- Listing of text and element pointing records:

[START]

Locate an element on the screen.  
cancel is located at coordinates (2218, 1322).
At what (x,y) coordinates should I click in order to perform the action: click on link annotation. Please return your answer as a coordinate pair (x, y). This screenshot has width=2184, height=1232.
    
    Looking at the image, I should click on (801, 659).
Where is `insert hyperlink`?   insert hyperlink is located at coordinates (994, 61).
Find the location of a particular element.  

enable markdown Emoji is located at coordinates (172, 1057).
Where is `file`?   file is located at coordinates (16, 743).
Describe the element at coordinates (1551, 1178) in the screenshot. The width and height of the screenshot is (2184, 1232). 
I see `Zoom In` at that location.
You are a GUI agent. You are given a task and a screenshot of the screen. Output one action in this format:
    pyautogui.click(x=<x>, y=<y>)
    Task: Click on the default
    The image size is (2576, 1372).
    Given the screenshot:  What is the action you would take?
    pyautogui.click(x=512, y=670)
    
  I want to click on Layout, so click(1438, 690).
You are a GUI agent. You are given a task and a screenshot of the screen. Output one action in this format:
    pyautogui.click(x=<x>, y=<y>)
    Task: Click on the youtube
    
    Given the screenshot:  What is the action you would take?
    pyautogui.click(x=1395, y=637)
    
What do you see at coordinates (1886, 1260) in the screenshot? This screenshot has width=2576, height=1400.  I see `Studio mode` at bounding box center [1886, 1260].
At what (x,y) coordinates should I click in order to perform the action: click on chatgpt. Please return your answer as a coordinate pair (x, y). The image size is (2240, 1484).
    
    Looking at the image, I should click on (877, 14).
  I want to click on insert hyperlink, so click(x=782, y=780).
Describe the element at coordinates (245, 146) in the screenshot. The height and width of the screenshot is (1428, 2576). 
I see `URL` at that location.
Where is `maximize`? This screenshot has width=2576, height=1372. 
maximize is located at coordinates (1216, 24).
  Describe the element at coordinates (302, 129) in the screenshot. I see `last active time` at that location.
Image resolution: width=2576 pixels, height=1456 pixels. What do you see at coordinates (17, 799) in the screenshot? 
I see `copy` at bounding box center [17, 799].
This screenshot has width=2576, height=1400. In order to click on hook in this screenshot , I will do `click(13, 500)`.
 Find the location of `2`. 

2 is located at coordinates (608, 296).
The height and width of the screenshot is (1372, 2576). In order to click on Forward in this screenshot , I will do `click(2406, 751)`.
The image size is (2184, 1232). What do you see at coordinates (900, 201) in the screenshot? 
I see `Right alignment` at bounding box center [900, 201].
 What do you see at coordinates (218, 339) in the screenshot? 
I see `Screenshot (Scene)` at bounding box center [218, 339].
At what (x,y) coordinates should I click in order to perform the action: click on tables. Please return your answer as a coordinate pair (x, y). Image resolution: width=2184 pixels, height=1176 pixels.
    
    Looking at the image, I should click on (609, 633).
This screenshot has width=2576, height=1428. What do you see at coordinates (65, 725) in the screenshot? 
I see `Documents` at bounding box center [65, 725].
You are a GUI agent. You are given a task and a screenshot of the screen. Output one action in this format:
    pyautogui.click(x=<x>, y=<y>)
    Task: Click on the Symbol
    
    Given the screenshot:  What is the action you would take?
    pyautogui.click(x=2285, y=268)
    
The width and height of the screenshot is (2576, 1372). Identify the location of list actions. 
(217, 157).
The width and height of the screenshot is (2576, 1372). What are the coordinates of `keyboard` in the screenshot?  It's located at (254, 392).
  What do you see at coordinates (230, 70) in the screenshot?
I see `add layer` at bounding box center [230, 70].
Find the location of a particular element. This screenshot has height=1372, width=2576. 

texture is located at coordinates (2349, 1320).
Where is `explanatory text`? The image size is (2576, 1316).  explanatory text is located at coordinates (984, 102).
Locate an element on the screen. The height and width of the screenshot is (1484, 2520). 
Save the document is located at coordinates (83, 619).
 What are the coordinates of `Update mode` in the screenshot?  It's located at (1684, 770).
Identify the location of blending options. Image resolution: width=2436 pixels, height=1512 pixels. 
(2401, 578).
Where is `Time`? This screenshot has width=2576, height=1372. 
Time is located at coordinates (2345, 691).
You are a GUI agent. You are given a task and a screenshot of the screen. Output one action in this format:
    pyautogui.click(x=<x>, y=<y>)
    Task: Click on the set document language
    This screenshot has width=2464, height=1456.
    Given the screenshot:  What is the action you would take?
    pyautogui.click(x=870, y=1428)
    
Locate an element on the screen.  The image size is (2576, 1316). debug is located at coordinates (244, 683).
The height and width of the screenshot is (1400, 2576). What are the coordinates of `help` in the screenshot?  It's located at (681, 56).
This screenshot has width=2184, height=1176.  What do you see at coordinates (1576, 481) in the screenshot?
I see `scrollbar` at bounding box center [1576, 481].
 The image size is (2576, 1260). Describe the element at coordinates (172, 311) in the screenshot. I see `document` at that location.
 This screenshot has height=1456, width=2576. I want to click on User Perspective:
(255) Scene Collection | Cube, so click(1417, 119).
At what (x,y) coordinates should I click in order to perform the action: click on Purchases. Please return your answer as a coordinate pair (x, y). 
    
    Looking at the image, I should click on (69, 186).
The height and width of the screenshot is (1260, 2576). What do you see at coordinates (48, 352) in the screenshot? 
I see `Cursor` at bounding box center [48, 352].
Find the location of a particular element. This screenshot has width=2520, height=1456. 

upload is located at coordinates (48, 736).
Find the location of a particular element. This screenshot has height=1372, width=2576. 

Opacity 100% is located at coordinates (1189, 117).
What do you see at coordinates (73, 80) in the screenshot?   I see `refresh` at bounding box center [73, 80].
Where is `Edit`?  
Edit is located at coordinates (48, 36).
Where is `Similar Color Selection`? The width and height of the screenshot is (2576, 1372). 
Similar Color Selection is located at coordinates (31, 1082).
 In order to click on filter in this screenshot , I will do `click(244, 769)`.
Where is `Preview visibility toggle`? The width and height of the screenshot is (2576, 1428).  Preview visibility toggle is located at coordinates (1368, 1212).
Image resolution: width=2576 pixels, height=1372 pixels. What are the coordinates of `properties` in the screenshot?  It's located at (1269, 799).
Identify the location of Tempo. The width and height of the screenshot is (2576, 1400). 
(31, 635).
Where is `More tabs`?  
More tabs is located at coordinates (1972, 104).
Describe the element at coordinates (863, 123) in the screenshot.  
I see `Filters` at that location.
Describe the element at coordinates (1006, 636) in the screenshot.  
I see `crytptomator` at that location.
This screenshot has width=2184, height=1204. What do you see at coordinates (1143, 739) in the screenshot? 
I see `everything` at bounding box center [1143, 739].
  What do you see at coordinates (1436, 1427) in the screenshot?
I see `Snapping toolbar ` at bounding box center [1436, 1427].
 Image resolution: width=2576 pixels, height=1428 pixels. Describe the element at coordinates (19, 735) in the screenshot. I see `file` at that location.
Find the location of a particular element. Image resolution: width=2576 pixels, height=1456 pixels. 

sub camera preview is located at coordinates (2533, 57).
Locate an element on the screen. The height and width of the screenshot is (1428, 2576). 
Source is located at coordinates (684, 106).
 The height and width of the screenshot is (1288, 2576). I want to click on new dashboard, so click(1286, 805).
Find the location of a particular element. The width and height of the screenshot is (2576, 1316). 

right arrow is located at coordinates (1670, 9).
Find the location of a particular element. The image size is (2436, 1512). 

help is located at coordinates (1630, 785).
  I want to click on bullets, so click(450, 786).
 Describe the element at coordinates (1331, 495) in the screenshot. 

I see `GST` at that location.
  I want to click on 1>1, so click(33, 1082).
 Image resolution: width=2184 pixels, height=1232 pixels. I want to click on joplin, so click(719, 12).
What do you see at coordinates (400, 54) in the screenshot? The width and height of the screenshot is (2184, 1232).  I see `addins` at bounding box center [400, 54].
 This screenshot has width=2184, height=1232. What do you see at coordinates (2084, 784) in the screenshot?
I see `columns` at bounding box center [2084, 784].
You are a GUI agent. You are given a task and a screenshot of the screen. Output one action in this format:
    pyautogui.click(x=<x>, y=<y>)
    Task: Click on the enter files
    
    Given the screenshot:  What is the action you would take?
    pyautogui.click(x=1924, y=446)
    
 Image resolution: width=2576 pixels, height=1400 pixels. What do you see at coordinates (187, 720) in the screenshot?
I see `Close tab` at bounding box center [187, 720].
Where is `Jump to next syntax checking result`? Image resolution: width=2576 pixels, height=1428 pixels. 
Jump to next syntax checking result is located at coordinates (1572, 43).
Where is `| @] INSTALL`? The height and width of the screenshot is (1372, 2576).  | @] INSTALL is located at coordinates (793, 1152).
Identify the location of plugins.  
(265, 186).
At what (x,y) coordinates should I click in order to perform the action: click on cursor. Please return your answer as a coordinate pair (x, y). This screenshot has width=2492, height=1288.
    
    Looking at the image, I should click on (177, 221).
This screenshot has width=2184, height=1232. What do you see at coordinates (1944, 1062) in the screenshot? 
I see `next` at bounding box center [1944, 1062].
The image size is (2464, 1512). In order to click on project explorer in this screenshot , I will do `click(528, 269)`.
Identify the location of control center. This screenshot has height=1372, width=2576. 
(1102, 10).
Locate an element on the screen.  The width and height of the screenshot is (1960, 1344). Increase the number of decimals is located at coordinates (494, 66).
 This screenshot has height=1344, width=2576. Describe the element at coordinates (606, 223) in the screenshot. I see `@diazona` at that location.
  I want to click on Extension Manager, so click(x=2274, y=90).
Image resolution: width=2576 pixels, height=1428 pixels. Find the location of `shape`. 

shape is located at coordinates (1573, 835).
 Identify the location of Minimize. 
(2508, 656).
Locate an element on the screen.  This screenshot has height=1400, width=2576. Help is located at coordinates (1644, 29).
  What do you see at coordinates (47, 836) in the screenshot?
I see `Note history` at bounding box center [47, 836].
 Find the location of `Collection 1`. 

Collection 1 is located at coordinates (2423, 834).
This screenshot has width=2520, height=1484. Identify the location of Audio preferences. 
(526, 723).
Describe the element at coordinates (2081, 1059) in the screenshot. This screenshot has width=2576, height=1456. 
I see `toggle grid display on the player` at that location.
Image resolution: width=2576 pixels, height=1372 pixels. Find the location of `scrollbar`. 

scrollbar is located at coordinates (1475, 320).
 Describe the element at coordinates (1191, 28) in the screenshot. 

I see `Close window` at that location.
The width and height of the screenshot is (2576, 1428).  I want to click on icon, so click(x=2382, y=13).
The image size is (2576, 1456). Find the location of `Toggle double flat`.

[END]

- Instructions for the task: Find every line in the listing above that contains the word "Color", and copy each of those lines.

- Problem solution:
Where is `Similar Color Selection`? The width and height of the screenshot is (2576, 1372). 
Similar Color Selection is located at coordinates (31, 1082).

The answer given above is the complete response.